Maren & Cal Hartline · Est. 2009
One vineyard.
One philosophy.
A stretch of land the locals said wouldn’t grow grapes.
Cal Hartline grew up on his grandfather’s ranch outside Stonewall. His grandfather, Hart, ran beef cattle for sixty years on land that the family had held since 1873 — caliche, limestone, and live oak.
When Hart died in 2007, Cal walked the property for the first time with the question already in his head. Forty miles to the east, the 290 wine corridor was rewriting what Texas could do. The soil was the same.
He planted six hundred Tempranillo vines two years later. Three friends helped. The first commercial harvest came in 2013. Four hundred cases. He drove most of them himself, by hand, to restaurants in Austin and San Antonio.
In 2016, Maren walked into the tasting room. She had grown up on Albariño in northern Portugal, finished a winemaking degree in Lisbon, and was on a tour of American vineyards. She stayed.
— Maren Hartline
“We are not trying to make wine like Napa makes wine, or like the Douro makes wine. We are trying to make wine that could only be from here.”
Twenty-eight acres. Three soils.
The estate sits 1,640 feet above sea level on a south-facing slope. Caliche dominates — the chalky, calcium-rich crust that the Hill Country is known for — but the north pasture runs into sandy loam over a limestone shelf, and the lowest blocks drain through decomposed granite.
Each soil grows what it wants. Caliche for Tempranillo and Roussanne. Sandy loam for Cabernet. Granite for Mourvèdre. We listen.
- Elevation
- 1,640 ft
- Soil composition
- Caliche / sandy loam / granite
- Climate
- Continental, moderated
- Farming
- Dry-farmed, native cover crops
How the wines are made.
Native yeasts.
We do not inoculate. The yeasts on the skins and in the cellar do the work. Fermentations are slower, less linear, more honest.
Neutral oak.
Most wines age in barrels that have already given their oak. We want the fruit and the soil to be heard. New oak is a tool we use sparingly.
Hand picked. Dawn.
Every cluster is picked by hand at first light, before the fruit warms. We sort twice — once in the field, once on the destemmer table.
Whole cluster, sometimes.
For the Mourvèdre and the Cabernet, partial whole-cluster fermentation gives lifted aromatics and a finer tannin. Never as dogma — only when the vintage asks.
Minimal SO₂.
We add the smallest amount of sulfur necessary to protect the wine. Most bottles ship at 35 ppm total. Some less.
Patience.
The Tempranillo rests a year. The Tannat rests two. The Founders Reserve, thirty months. Time is the ingredient that costs nothing and means everything.
Fifteen years, in shorthand.
- 2007
Cal walks the property for the first time after his grandfather Hart's funeral.
- 2009
First 600 Tempranillo vines planted on the south-facing slope.

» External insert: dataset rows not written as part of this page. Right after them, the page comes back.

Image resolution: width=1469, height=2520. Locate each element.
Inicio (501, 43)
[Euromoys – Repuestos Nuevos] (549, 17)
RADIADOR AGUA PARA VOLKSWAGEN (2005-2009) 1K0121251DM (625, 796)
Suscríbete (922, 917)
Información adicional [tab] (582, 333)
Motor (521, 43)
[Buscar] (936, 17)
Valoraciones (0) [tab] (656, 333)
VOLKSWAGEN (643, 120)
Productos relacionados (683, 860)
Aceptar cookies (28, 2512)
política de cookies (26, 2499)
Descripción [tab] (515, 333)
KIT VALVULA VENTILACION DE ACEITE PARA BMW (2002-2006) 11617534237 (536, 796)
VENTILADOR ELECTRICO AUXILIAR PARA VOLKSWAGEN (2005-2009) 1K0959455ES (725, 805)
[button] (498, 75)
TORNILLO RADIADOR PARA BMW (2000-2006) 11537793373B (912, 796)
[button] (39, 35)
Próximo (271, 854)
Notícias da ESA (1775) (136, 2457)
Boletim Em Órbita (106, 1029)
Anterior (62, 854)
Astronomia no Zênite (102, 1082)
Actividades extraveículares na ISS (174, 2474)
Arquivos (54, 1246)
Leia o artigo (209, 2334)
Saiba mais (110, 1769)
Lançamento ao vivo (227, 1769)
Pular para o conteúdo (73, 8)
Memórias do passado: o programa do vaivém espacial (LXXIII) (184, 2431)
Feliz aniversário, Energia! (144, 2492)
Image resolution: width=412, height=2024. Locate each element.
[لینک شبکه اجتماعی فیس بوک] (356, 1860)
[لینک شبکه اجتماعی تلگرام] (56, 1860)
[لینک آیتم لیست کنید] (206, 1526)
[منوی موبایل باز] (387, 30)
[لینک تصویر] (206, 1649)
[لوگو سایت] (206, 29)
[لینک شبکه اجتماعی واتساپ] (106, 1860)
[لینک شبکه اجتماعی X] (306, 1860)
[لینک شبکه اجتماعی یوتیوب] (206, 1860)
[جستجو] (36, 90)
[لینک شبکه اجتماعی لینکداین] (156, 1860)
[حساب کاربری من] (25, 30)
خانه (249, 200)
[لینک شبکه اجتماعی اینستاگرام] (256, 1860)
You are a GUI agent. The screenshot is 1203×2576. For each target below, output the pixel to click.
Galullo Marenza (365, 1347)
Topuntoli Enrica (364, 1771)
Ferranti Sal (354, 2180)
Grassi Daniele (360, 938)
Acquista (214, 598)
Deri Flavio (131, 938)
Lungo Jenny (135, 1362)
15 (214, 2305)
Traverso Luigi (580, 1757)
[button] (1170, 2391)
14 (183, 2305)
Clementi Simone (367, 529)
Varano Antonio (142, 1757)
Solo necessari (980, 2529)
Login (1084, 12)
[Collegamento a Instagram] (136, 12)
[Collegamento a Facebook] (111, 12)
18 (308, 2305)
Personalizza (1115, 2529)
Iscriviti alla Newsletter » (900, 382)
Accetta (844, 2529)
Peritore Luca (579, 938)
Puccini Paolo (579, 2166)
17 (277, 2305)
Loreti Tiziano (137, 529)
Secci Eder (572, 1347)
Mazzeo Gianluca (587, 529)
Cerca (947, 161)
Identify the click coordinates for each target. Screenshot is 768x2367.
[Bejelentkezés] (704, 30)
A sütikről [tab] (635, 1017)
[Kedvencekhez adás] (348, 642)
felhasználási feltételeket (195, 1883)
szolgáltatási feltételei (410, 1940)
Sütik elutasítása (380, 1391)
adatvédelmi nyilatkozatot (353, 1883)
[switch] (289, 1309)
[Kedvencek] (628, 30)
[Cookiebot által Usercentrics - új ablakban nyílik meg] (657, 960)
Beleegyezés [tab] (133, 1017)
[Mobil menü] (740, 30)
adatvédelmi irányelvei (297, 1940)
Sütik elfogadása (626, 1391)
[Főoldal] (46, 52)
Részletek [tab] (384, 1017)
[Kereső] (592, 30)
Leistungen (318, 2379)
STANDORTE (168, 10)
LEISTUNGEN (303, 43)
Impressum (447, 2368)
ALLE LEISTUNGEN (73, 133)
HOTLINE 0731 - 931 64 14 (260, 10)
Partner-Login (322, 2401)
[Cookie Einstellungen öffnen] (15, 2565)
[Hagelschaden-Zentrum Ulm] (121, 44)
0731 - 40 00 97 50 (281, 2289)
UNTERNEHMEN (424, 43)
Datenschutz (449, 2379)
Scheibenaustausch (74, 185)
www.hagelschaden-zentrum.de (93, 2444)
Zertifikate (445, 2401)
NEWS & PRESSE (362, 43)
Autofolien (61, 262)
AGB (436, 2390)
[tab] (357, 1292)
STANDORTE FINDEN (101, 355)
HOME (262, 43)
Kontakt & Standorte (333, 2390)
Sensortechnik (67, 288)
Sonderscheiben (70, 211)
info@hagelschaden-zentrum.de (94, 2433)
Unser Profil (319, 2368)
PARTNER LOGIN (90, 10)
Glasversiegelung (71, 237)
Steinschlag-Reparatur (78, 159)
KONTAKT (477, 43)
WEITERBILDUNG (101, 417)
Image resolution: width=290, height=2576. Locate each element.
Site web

Twenty acres of caliche.
- 2013
First commercial harvest. 400 cases.
- 2016
Maren joins from the Douro Valley. They plant Albariño the same week.
- 2019
The barn is restored, stone by stone, by the Hartlines and three friends. Three winters.
- 2021
First Estate Tannat released. 95 points.
- 2024
Founders Reserve 2020 named Best Reserve at TexSom. Cellar Club opens to 200 members.
Kind words.
- Wine Enthusiast — 92 to 96 points across the lineup, 2023–2024
- Texas Monthly — Top 10 Texas Wineries, 2023
- Decanter — 94 points for the 2022 Mourvèdre
- Vinous — “Old-world restraint, new-world fruit.”